Anne Le Strat est adjointe au maire de Paris, chargée de l’eau, de l’assainissement et de la gestion des canaux, et présidente d’Eau de Paris.


« AUJOURD’HUI, L’EAU N’EST PAS ASSEZ CHÈRE »

Sortons du débat public/privé, c’est l’appel lancé par Bernard Barraqué, spécialiste des politiques de l’eau.

Que pensez-vous du débat entre gestion publique et gestion privée de l’eau ?

Revenir systématiquement à ce débat public/privé, ça masque des questions politiques bien plus cruciales, c’est de la myopie !

Pour quelle raison ?

Il faut reconnaître que les affaires ont sapé la confiance envers les groupes privés et les élus.
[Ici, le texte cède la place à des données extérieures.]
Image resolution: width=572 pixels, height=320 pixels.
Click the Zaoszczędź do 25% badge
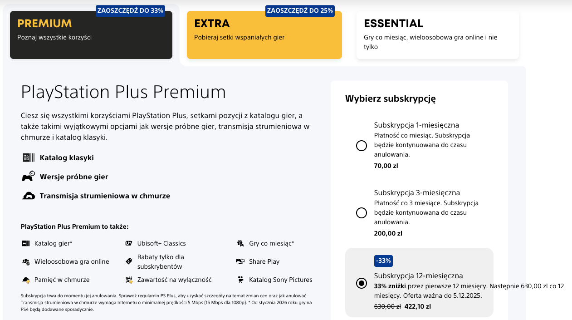coord(300,10)
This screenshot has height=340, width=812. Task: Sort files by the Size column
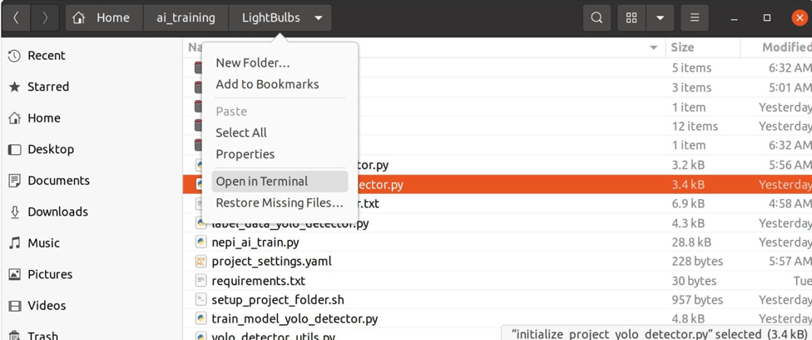[x=683, y=48]
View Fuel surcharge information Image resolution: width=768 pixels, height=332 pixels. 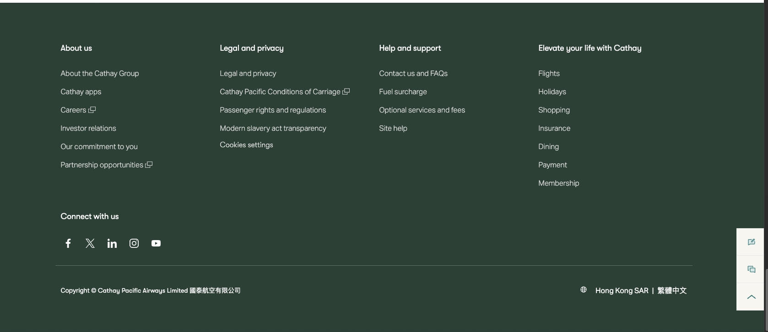[x=403, y=91]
Mais tous les contrats privés ne sont pas entachés de corruption. Et puis, je constate que, malgré les scandales, les retours en régie publique restent assez rares. Cela veut sans doute dire que la gestion privée n’est pas toujours si mauvaise.
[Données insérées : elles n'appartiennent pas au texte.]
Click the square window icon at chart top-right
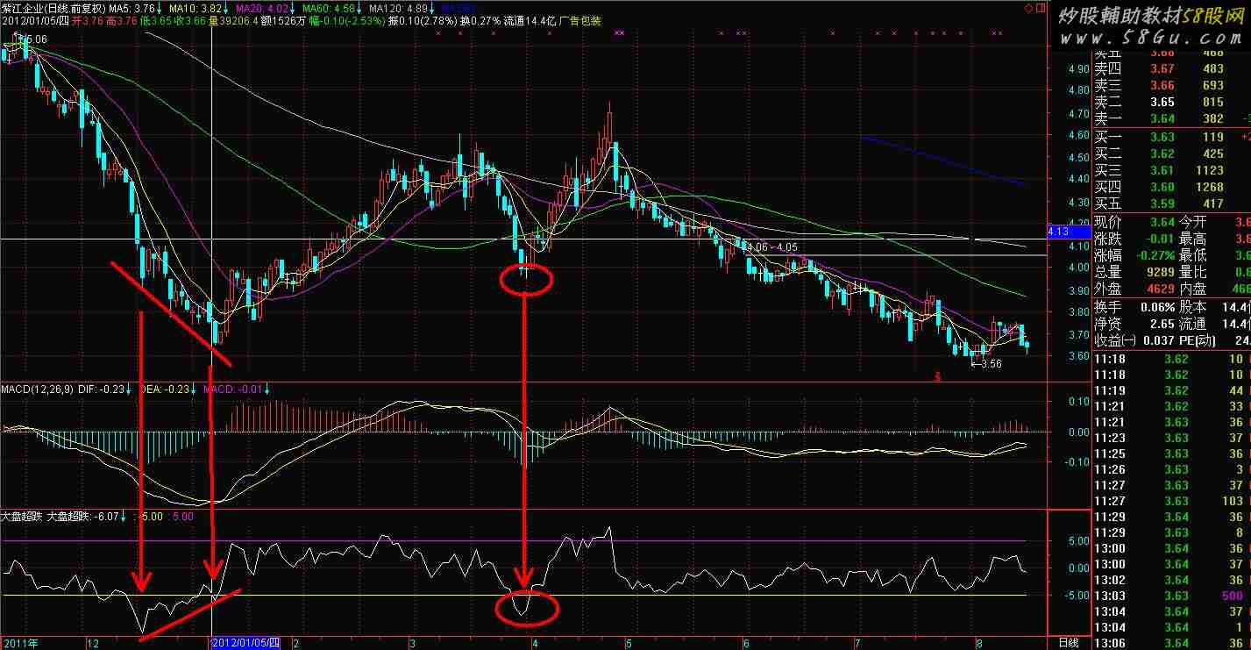1251x650 pixels. [x=1041, y=10]
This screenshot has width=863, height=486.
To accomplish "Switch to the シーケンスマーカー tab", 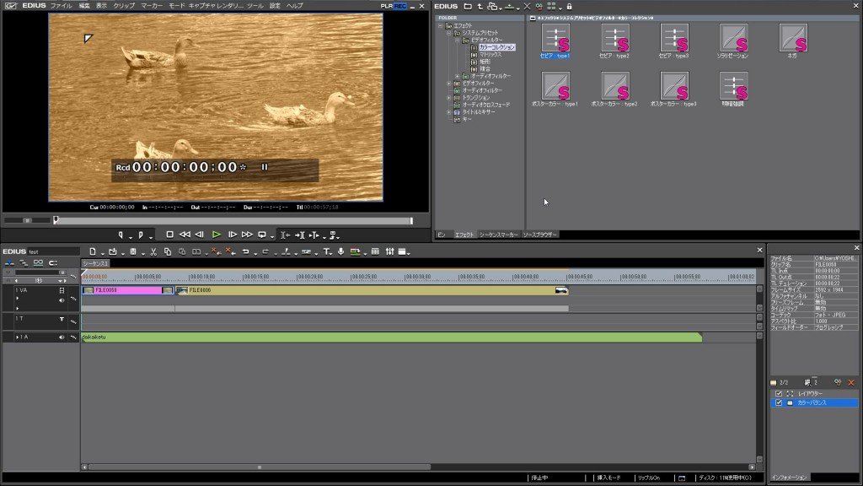I will [x=499, y=235].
Alors quel est le vrai enjeu ?

La gestion durable de l’eau bien sûr, que ce soit sur le plan économique ou écologique et que ce soit une gestion publique ou privée. Si on veut aboutir à cette gestion durable, il faudra mettre les moyens. Selon moi, ça veut dire commencer par élargir, en France, l’échelle de la gestion de l’eau à la région ou aux bassins versants des fleuves. Car notre service de l’eau est trop morcelé. C’est une nécessité pour aboutir à un processus plus sain et plus économique. 

Et ensuite ?

L’eau n’est pas assez chère pour faire face aux coûts de gestion à long terme et aux nouveaux problèmes, comme le changement climatique ou les micropolluants par exemple ! Or, si on augmente le prix de l’eau, les plus démunis ne pourront plus payer. Même dans les pays riches, il faut envisager de couvrir une partie des coûts par les impôts locaux. Le grand atout de ces impôts, c’est qu’ils sont redistributifs : les riches les payent plus cher que les pauvres. Mais, au final, les élus en auront-ils le courage ? —

Bernard Barraqué est directeur de recherche au CNRS, spécialiste des politiques de l’eau.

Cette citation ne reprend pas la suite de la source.